The logon event description also shows the Logon Type, which identifies how the user logged on. When a user logs on at the local console (i.e., keyboard and monitor), the Logon Type is type 2, which is an interactive logon. When a user on a workstation maps a drive or otherwise connects to another network computer, the user performs a type 3 logon, which is a network logon. Therefore, when you see event ID 528, type 2, you know someone logged on at the local console of that computer, and when you see type 3, you know someone connected to that system from the network. When a service starts under its specified user account, Windows NT records a type 5 logon, which is a service logon. If you use a third-party batch queue facility, such as Argent Software's Argent Queue Manager, the batch scheduler runs your batch jobs under the specified account and NT records event ID 528 with a type 4 logon, which is a batch job logon. You'll also see event ID 528 and event ID 538 with a type 7 logon when someone unlocks a workstation.
Logons can fail for several reasons. What happens when logons fail? Most frequently, you see the Logon Failure explanation Unknown user name or bad password, which is event ID 529. If a user has a disabled account or an account lockout, the user's logon fails and the system logs event ID 531 and event ID 539, respectively. Event ID 530 shows that a user tried to log on outside the allowed time of day or day of week periods specified for that user account. If an account has reached its account expiration date or if a user's password expired, the system logs event ID 532 or event ID 535, respectively. If you select the User May Log On To These Workstations option in the Logon Workstations dialog box, which Screen 2 shows, to restrict a user to certain workstations and the user tries to violate this restriction, NT records event ID 533. You can use rights to restrict users to certain types of logons for certain systems. If a user doesn't have rights to access a certain computer from the network and the user tries to map a drive to that system or view the Registry, the logon will fail and the system will log event ID 534. Event ID 534 also occurs when a user tries to log on at the console and doesn't have rights to log on locally. Services that attempt to start by using an account without the Logon as a service advanced rights trigger event ID 534. Processes that use an account without Logon as a batch job advanced rights to try to log on as a batch job also trigger event ID 534. If a logon fails for some other reason, you'll see event ID 537 with the Logon Failure explanation An unexpected error occurred during logon. These failed logon events also provide Logon Type information. For more information about performing audits of logons, see the Microsoft article "Auditing User Authentication" at http://support.microsoft.com/support/ kb/articles/q174/0/73.asp.
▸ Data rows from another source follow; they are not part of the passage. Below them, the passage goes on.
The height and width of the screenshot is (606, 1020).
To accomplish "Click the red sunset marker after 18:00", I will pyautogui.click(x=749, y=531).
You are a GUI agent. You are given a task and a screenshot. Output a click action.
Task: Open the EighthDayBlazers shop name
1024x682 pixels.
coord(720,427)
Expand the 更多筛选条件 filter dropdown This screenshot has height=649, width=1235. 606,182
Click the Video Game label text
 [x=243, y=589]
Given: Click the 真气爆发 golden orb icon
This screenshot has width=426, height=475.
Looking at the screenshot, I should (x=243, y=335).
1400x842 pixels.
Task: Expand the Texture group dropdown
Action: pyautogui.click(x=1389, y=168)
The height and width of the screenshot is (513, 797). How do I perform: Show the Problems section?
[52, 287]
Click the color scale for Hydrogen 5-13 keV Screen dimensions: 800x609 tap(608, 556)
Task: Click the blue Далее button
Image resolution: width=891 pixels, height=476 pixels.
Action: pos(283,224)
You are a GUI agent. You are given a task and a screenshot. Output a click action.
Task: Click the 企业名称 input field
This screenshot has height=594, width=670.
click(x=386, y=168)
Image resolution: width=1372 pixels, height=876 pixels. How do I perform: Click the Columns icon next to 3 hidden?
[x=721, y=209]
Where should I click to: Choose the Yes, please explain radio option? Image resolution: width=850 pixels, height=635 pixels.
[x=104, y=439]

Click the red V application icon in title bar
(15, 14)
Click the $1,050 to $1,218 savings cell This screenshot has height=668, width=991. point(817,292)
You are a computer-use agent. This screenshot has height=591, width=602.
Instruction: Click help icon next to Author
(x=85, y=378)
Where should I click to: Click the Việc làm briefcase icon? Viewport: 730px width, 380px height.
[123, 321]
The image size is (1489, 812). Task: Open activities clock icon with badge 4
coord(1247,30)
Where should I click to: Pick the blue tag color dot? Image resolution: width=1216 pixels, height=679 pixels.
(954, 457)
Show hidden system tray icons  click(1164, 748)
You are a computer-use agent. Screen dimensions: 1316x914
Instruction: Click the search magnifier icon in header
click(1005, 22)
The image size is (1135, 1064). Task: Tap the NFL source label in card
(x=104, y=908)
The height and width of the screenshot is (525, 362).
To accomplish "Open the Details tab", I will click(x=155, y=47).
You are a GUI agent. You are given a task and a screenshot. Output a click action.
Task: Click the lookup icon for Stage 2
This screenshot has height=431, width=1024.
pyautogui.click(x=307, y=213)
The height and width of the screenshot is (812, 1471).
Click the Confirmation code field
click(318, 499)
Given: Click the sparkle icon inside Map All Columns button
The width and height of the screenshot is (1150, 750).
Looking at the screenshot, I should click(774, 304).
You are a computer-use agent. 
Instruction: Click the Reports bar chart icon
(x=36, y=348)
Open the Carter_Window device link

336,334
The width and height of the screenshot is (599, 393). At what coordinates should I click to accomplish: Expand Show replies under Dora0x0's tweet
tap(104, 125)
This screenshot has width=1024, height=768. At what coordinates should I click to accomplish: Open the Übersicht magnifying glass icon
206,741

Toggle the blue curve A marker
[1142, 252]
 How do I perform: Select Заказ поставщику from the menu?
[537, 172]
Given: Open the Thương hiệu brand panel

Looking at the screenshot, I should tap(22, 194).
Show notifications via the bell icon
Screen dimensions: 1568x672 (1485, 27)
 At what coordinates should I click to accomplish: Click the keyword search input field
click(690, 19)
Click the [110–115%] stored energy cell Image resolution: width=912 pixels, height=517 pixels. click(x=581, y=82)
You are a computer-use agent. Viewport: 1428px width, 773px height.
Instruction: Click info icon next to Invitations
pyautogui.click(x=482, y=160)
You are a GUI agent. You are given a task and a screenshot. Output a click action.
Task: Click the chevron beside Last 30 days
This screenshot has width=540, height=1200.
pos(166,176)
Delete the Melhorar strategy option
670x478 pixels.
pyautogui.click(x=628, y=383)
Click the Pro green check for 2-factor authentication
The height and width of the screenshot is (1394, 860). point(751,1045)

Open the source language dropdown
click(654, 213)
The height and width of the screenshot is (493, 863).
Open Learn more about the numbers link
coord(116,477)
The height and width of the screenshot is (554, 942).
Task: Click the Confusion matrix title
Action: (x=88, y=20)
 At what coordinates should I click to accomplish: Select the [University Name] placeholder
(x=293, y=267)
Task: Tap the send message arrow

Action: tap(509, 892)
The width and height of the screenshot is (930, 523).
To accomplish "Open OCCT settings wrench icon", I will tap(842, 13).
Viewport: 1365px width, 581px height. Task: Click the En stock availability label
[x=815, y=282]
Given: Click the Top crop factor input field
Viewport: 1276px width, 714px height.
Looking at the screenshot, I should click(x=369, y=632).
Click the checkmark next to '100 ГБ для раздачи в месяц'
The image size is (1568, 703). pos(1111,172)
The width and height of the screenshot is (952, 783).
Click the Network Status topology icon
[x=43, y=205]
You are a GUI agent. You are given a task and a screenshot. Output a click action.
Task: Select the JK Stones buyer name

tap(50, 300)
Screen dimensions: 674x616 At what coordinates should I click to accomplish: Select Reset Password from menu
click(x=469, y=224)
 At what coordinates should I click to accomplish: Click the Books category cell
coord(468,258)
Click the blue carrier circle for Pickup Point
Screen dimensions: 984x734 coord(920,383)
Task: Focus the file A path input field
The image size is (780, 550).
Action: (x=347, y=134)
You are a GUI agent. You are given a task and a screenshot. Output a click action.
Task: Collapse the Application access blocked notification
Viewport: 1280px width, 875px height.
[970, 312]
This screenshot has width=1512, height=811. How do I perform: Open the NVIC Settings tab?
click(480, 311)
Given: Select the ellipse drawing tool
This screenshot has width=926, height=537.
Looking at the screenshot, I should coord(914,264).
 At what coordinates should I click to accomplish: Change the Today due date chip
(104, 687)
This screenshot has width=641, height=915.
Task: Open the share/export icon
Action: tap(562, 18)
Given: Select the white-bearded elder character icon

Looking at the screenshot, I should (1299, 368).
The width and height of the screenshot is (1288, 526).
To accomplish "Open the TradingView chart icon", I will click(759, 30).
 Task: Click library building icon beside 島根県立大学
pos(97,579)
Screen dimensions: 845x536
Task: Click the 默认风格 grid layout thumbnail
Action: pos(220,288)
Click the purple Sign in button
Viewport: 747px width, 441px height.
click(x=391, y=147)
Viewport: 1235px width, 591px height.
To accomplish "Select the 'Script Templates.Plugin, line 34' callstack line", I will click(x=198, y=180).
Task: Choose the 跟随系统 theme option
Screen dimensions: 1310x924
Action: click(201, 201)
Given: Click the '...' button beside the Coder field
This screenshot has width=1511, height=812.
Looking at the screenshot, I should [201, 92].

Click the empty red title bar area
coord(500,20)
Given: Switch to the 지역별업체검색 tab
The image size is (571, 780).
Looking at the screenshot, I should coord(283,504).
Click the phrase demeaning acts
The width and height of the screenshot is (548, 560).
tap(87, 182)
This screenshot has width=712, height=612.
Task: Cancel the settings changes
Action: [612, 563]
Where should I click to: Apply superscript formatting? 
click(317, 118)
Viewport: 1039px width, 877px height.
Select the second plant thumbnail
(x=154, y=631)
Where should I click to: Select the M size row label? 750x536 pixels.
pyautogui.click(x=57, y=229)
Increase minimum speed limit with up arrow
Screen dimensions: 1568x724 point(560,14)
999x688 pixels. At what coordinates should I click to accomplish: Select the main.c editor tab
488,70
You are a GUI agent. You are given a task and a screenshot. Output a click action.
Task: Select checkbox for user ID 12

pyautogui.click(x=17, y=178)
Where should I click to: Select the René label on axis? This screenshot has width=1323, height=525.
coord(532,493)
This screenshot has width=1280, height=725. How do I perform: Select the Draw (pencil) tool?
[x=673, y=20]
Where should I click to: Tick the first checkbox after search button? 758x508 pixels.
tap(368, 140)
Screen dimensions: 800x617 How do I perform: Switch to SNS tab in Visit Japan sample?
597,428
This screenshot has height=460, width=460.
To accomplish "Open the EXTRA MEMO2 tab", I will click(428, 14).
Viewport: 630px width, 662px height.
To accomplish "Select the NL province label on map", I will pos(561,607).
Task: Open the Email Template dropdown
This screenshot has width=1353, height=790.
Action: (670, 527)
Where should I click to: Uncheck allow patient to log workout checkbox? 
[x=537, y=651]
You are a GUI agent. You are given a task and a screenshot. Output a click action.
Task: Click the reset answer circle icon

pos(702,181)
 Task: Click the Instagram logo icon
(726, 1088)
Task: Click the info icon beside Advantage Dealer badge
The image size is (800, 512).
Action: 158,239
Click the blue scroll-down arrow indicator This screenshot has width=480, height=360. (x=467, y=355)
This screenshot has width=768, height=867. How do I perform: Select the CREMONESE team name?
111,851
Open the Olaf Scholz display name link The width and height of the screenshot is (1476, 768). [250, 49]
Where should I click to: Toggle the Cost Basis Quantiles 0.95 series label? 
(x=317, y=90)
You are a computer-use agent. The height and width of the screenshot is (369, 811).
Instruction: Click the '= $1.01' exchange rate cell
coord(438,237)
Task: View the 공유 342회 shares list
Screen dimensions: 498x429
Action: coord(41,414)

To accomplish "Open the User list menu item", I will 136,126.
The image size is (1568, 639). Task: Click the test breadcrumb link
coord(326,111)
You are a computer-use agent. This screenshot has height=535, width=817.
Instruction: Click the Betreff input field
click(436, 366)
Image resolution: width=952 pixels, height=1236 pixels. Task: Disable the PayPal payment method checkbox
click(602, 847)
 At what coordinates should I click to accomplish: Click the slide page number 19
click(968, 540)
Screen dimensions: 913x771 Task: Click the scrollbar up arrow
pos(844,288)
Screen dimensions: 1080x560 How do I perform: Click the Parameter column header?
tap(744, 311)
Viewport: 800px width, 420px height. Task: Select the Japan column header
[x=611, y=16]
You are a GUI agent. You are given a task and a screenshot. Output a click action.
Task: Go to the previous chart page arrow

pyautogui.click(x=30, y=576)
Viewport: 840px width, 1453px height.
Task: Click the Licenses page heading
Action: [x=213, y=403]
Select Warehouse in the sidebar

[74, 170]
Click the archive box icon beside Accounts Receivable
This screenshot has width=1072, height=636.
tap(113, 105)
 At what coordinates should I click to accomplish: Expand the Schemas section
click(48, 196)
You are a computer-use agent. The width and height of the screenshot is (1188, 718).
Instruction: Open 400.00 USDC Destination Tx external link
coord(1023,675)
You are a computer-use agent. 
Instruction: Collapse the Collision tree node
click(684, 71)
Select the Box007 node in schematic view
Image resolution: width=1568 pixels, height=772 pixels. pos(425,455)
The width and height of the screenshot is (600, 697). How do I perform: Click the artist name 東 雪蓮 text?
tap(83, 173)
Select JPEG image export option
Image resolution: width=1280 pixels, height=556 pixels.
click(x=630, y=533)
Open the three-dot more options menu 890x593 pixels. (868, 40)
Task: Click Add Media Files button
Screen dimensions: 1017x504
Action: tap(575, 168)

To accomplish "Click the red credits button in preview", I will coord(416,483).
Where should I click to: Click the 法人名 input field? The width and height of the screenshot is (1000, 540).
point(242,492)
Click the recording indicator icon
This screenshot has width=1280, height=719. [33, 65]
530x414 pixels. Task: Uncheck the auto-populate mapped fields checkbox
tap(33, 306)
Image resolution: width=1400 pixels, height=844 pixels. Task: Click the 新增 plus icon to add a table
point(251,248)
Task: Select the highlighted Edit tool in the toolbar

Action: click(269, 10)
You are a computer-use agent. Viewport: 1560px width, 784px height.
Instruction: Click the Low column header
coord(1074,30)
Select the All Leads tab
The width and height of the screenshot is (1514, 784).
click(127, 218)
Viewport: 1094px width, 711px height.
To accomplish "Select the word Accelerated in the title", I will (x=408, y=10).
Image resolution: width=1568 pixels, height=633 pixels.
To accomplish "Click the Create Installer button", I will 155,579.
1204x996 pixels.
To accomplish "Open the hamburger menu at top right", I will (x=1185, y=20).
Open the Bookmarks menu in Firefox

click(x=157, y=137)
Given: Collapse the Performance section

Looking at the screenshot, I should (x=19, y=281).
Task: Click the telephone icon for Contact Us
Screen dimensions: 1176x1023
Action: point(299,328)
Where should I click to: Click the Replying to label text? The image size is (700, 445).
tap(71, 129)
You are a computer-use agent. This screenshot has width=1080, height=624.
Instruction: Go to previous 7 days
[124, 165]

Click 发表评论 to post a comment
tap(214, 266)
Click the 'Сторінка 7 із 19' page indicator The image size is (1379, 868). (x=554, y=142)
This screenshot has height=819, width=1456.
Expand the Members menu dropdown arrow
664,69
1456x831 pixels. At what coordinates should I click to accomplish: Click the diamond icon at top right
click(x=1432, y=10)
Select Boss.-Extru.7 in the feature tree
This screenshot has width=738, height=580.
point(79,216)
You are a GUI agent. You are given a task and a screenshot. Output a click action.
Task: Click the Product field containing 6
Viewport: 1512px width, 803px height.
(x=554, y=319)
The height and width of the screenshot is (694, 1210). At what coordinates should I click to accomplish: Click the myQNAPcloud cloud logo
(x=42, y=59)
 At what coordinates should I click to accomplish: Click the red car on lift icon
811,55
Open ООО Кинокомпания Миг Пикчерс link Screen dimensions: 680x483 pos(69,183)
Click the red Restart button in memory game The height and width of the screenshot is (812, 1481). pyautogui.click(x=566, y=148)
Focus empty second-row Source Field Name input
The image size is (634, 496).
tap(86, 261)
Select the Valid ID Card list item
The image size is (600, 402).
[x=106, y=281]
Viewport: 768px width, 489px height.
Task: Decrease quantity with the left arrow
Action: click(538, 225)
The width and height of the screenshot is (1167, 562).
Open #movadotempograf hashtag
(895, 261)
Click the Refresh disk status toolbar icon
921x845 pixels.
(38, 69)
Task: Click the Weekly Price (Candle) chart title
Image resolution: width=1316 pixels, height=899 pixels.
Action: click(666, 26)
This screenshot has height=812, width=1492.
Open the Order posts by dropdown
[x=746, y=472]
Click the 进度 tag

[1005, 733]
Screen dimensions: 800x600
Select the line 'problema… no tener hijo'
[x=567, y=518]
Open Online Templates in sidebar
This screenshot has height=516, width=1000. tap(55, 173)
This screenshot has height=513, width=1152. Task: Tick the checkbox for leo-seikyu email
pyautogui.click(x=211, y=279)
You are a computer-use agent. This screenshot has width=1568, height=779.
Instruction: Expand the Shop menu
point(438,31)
In "Introducing the NT Security Log," I explained the distributed nature of NT logging. Nowhere does this distribution affect you more than with logon and logoff. People often refer to the act of logging on to a workstation with a domain account as "logging on to the domain," but at no time do you log on to the domain, nor do you log on to the domain controller when you use a domain account. Your workstation logon means that you're logging on to the workstation. Because you're using a domain account, the workstation can't authenticate you. Therefore, the workstation uses the NT LAN Manager (NTLM) network authentication protocol to forward your credentials to the domain controller. (For more information about the NTLM protocol, see "Inside SP4 NTLMv2 Security Enhancements," September 1999.) After verifying that your password is correct, the domain controller forgets about you. The workstation maintains your logon session until you log off. Consequently, the workstation's Security Log records interactive logons.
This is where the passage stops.